• Activity
Whenever a line of the listing contains the string "tweet", return that line.

• Records for this task
◇ ◇ ◇ ◇
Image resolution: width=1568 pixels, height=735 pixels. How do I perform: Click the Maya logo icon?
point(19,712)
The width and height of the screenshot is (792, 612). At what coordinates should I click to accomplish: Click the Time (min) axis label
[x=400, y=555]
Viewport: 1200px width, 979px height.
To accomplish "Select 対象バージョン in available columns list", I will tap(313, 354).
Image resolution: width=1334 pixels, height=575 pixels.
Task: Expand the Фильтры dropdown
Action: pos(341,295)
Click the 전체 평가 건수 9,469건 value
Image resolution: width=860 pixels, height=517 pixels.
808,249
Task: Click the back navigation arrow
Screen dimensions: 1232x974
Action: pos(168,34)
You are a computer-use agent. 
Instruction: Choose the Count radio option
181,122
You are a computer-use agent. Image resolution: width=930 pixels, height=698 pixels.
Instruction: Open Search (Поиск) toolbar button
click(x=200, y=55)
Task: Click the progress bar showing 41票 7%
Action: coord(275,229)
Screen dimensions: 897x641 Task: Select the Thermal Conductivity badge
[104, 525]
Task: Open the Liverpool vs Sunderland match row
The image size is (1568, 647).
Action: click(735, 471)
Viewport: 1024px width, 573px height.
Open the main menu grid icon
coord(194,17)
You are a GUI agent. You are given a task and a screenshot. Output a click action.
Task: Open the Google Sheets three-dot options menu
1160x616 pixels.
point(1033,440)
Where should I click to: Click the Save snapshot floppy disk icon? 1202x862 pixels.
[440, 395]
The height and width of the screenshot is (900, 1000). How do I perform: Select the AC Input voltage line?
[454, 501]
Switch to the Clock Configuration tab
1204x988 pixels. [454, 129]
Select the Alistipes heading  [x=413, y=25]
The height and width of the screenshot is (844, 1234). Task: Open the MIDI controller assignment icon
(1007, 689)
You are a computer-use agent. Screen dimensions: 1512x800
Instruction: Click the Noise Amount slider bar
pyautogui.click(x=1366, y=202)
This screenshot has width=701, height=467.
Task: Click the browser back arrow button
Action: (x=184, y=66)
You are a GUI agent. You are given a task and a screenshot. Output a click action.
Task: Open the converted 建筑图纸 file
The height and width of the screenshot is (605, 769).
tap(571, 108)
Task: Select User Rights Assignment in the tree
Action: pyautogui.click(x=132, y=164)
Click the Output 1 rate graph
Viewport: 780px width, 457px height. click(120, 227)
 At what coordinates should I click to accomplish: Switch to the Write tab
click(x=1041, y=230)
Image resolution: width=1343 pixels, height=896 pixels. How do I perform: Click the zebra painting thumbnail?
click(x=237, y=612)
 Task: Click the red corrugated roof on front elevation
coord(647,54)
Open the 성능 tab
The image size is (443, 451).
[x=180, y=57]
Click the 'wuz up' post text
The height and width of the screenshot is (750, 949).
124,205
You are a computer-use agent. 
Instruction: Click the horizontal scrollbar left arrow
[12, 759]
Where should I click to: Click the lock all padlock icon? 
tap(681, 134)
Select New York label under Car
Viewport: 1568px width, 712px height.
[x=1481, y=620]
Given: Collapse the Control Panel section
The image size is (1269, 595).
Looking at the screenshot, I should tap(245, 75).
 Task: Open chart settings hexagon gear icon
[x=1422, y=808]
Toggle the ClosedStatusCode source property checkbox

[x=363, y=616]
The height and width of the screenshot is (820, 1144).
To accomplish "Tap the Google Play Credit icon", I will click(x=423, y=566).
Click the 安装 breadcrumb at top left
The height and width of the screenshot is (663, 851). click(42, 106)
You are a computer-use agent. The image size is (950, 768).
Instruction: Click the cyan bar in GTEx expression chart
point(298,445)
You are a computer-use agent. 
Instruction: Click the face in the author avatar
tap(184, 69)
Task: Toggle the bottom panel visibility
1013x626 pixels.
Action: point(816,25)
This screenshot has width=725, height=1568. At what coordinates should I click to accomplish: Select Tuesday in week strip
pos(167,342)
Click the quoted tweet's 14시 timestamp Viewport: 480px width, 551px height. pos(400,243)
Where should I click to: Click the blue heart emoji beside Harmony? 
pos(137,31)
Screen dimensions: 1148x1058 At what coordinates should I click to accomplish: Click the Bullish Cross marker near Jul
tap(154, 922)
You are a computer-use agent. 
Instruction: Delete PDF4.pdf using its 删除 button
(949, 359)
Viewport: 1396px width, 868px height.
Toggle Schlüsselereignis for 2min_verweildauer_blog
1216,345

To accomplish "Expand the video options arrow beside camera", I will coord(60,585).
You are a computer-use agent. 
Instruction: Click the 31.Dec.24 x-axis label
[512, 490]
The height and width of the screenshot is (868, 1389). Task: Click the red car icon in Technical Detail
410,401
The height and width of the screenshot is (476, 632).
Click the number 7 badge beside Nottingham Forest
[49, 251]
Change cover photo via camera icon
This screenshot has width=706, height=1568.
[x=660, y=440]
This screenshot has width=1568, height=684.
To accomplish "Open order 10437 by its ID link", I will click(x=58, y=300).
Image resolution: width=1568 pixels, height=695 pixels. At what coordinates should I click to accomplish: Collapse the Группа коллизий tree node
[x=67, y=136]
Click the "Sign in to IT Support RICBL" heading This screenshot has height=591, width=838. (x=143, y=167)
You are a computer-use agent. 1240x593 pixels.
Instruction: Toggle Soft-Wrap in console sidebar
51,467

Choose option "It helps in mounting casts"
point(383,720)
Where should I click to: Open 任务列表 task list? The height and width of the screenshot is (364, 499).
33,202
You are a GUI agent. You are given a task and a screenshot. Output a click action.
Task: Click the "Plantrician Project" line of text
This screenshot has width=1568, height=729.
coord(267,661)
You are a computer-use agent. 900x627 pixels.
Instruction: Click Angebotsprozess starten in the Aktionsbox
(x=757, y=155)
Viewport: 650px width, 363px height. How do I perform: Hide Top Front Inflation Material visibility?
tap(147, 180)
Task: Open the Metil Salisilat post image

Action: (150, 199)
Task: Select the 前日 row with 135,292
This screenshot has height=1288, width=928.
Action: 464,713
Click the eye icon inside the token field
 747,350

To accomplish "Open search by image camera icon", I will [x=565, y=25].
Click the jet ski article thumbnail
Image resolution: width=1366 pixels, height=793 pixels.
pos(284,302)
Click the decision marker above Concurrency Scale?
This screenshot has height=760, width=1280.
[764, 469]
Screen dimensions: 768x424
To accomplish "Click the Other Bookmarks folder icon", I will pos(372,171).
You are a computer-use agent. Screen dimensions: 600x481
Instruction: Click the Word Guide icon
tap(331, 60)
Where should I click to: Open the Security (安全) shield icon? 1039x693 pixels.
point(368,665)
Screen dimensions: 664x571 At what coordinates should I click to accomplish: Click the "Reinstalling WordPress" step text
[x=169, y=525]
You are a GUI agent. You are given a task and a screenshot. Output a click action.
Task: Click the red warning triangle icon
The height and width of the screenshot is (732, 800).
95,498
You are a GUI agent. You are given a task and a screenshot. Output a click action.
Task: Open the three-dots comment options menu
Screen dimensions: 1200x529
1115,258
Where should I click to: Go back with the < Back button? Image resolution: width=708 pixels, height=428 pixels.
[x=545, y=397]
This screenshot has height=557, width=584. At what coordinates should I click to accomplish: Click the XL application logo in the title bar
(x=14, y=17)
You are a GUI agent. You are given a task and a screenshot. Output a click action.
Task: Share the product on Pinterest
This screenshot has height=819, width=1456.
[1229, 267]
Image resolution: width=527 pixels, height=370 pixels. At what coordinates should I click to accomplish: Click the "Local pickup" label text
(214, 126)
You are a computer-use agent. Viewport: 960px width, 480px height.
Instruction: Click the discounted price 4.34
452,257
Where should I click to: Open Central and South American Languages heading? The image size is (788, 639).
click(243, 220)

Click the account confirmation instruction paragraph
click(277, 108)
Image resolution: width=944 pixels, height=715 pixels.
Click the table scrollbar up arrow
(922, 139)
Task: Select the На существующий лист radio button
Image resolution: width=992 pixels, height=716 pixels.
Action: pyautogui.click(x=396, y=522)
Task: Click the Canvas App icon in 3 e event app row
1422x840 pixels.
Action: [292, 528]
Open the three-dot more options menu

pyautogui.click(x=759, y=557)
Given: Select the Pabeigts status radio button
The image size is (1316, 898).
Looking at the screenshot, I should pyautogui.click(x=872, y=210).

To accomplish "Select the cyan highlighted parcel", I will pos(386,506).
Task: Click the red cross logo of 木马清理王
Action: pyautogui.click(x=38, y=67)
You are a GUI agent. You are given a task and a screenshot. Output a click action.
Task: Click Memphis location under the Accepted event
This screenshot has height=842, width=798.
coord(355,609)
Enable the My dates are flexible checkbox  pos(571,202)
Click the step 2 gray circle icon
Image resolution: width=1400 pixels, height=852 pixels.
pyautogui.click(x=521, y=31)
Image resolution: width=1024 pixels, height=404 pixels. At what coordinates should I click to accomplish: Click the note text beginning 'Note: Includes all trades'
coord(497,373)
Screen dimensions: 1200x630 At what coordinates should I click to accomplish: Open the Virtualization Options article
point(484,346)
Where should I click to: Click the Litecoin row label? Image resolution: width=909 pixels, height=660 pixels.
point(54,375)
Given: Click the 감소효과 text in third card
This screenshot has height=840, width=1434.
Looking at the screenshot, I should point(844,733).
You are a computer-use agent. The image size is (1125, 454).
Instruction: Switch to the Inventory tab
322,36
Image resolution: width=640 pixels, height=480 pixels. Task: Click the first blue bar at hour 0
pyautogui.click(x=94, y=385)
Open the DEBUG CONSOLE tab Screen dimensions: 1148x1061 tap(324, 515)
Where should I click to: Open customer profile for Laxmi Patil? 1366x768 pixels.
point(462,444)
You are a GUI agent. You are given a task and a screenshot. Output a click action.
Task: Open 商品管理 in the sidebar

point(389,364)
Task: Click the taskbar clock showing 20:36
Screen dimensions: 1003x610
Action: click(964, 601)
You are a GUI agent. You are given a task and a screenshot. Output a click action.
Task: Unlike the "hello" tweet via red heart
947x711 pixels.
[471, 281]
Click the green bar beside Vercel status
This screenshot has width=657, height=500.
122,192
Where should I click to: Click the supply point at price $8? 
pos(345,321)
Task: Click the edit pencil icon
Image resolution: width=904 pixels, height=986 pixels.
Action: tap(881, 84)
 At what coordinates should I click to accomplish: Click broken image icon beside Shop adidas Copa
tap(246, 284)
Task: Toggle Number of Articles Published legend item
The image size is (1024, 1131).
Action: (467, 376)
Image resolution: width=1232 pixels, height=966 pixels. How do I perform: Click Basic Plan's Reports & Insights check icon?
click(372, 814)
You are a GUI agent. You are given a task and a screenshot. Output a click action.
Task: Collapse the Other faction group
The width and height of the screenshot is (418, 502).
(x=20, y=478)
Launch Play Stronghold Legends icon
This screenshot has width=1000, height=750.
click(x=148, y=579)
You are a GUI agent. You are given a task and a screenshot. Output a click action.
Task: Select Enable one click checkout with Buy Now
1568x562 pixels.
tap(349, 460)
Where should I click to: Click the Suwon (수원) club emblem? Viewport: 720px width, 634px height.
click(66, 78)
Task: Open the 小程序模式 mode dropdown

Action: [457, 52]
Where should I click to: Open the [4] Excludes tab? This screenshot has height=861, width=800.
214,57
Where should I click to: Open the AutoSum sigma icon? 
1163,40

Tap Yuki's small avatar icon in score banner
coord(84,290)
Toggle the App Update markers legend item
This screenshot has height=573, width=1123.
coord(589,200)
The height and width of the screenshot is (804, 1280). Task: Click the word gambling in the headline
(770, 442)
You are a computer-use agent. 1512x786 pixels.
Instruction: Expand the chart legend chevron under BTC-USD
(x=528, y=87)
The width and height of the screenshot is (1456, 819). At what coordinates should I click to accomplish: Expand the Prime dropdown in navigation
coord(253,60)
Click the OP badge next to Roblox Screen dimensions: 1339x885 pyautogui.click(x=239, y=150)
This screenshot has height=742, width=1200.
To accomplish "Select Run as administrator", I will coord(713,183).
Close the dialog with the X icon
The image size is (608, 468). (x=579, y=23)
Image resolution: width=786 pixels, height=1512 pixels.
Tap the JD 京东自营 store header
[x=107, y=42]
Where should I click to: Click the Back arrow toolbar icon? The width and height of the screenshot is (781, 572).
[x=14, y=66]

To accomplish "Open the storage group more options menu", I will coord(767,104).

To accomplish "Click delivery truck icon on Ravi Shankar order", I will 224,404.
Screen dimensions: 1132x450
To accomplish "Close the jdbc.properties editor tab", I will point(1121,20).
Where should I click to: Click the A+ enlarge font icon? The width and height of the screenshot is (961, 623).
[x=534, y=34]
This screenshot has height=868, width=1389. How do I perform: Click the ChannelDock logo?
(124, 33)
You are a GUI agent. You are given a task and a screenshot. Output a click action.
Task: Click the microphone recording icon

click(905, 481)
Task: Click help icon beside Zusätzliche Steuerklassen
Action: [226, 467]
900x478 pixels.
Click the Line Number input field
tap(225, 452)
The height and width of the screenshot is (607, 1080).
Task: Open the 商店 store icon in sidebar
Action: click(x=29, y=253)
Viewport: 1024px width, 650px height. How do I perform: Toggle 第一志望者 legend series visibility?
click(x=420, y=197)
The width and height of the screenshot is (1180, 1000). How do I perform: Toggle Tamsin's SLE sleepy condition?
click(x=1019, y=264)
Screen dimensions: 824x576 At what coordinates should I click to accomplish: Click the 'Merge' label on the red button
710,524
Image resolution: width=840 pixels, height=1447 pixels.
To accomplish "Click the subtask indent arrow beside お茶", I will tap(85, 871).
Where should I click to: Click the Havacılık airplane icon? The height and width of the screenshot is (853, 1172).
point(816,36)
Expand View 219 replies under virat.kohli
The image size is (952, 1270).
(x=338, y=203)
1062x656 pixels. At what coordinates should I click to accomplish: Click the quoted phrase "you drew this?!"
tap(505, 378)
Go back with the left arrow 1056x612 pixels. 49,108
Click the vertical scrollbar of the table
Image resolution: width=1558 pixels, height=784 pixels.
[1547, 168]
◇ ◇ ◇ ◇
• Task output
Click the quoted tweet's 14시 timestamp Viewport: 480px width, 551px height. pos(400,243)
Task: Unlike the "hello" tweet via red heart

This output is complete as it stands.